Canadians to board Gaza flotilla expect federal help

Canadians joining a maritime convoy to bring aid to Palestinians are counting on federal government help if the mission goes awry.
Nine people were killed after Israeli soldiers boarded the Mavi Marmara ship in May 2010. Canadians are set to board another flotilla this summer. Burhan Ozbilici/Associated Press

Canadians joining a maritime convoy to bring aid to Palestinians are counting on federal government help if the mission goes awry.

But Foreign Affairs Minister John Baird has already denounced the effort to visit the Gaza Strip — which is under a naval blockade by Israel — as "provocative."
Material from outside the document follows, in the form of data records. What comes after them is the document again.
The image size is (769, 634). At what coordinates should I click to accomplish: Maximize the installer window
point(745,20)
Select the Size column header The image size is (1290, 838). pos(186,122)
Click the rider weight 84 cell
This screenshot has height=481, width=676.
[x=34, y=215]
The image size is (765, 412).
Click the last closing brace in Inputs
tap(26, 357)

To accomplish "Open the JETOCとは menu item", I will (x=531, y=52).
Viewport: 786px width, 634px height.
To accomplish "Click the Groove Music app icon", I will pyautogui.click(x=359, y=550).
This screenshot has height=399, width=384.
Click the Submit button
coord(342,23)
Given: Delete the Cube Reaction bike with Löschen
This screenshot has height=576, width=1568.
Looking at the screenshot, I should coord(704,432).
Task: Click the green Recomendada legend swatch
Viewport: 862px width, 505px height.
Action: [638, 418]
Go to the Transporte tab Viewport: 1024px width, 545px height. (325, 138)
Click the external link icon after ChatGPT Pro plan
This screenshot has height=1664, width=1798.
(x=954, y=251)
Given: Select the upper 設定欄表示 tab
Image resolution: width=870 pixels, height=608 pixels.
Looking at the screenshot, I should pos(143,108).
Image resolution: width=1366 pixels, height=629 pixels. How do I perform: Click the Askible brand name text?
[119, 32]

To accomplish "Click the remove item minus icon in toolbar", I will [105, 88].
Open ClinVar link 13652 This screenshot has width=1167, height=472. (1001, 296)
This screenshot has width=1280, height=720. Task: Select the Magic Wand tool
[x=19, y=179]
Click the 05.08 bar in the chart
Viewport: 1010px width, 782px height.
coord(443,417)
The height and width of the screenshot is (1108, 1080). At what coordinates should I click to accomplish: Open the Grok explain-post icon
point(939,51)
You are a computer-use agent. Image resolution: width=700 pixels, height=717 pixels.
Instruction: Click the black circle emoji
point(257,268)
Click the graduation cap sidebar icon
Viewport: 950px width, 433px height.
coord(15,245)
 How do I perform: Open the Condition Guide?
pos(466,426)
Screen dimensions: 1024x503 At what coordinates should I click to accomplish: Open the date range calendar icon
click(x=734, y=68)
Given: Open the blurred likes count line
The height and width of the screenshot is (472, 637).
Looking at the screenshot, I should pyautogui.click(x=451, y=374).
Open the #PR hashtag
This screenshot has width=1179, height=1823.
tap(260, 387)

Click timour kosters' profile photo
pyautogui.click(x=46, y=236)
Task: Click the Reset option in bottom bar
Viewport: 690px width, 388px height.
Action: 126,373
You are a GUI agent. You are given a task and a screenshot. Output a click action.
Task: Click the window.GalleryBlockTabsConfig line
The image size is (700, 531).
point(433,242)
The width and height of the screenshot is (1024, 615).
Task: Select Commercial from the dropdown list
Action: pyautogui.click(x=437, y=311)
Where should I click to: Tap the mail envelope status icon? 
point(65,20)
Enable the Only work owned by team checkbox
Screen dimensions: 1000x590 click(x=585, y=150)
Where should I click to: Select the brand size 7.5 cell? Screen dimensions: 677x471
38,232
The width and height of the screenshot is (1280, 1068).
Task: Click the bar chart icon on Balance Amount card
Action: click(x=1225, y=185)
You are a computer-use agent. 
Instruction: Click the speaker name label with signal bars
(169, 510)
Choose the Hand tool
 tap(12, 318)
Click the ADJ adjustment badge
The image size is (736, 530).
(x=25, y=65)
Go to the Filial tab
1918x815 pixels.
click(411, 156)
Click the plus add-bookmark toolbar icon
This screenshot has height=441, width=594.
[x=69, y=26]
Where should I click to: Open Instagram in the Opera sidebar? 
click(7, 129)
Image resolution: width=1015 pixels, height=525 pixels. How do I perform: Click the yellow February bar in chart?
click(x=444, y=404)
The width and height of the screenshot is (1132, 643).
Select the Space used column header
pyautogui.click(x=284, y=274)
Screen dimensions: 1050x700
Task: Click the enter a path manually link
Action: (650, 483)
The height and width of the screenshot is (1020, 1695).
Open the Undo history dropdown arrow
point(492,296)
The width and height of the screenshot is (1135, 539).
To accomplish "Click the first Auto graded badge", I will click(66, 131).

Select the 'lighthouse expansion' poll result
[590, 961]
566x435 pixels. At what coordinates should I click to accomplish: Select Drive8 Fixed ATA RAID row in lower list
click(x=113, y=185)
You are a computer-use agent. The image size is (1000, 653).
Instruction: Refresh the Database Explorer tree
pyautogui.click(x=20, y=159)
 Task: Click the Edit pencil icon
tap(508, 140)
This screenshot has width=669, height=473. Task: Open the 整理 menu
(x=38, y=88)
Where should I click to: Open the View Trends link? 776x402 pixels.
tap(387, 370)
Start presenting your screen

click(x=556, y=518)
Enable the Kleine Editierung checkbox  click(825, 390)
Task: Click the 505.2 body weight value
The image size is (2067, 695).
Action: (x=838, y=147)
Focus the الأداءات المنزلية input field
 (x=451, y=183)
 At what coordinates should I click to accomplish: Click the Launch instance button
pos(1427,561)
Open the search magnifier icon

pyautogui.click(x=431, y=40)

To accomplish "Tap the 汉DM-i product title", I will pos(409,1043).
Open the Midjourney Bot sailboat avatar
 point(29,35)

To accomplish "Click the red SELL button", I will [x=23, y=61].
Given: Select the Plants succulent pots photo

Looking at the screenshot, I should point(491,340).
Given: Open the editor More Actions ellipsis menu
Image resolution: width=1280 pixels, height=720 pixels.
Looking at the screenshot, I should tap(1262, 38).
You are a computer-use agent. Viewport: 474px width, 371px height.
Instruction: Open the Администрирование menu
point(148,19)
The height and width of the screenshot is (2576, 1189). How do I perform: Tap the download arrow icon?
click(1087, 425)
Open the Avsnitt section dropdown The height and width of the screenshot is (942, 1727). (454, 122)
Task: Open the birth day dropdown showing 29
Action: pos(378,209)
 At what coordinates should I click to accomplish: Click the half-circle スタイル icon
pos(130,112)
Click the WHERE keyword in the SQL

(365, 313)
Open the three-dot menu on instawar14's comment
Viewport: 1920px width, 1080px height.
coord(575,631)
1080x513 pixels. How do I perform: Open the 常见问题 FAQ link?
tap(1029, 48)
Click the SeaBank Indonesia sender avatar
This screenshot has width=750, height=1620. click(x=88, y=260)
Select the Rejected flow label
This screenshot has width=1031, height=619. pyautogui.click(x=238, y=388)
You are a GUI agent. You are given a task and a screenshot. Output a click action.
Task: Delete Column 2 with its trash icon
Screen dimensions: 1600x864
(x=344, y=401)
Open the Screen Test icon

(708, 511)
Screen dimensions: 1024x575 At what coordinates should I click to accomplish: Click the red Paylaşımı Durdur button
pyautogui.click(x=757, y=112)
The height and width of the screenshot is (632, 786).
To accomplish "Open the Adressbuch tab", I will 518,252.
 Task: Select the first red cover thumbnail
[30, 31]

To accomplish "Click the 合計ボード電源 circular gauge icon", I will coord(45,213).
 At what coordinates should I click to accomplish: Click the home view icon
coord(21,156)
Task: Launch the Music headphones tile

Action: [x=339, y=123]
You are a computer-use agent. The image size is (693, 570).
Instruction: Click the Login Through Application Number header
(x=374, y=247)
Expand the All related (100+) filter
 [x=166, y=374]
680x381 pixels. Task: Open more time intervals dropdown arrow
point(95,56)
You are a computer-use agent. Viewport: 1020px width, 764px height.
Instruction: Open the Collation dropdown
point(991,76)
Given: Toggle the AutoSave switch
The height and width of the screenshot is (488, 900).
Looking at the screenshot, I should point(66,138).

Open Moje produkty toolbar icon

The first mission by the international fleet last year ended in bloodshed. Nine people were killed and 45 injured after Israeli soldiers boarded a Turkish ship.

Organizers insist they are not transporting arms to the Palestinians but Israel has already indicated it will stop this year's effort from getting through the blockade.

Among the Canadians are Manon Masse of Quebec solidaire, a small left-wing provincial party, and Marie-Eve Rancourt of the Quebec league of human rights and freedoms.

They insisted Friday that the trip is necessary and the travellers' actions are peaceful.

But Rancourt acknowledged the mission is risky and said she expects she might end up in jail.

"What we're doing is legal," she said. "Killing people who are delivering humanitarian aid — that's illegal and, frankly, it's immoral."

Both women said they expect the Canadian government to intervene and protect its citizens if there is trouble.

They criticized the government of Prime Minister Stephen Harper, which they accused of doing nothing for Palestinians.

"We're not going there to get shot at," Masse said. "But if anything were to happen to us, we would turn to our governments. All governments have a responsibility to protect."

Rancourt said the Canadian government would have several responsibilities to fulfill in case protesters are arrested, including providing diplomatic and consular services.

"If the Canadian government doesn't work to free us in case of imprisonment or to insist that our rights be respected, it will be responsible," Rancourt said.

Other Canadians setting sail on the Tahrir as part of Freedom Flotilla 2 are Robert Lovelace, a former chief of the Ardoch Algonquin First Nation and now a Queen's University professor and filmmaker John Greyson.

Beside the Canadians, there will also be delegates from Australia, Belgium, Denmark and Germany.

They say that humanitarian aid to the Palestinian territory is at a trickle and insist the blockade is illegal and isolating, resulting in a humanitarian crisis.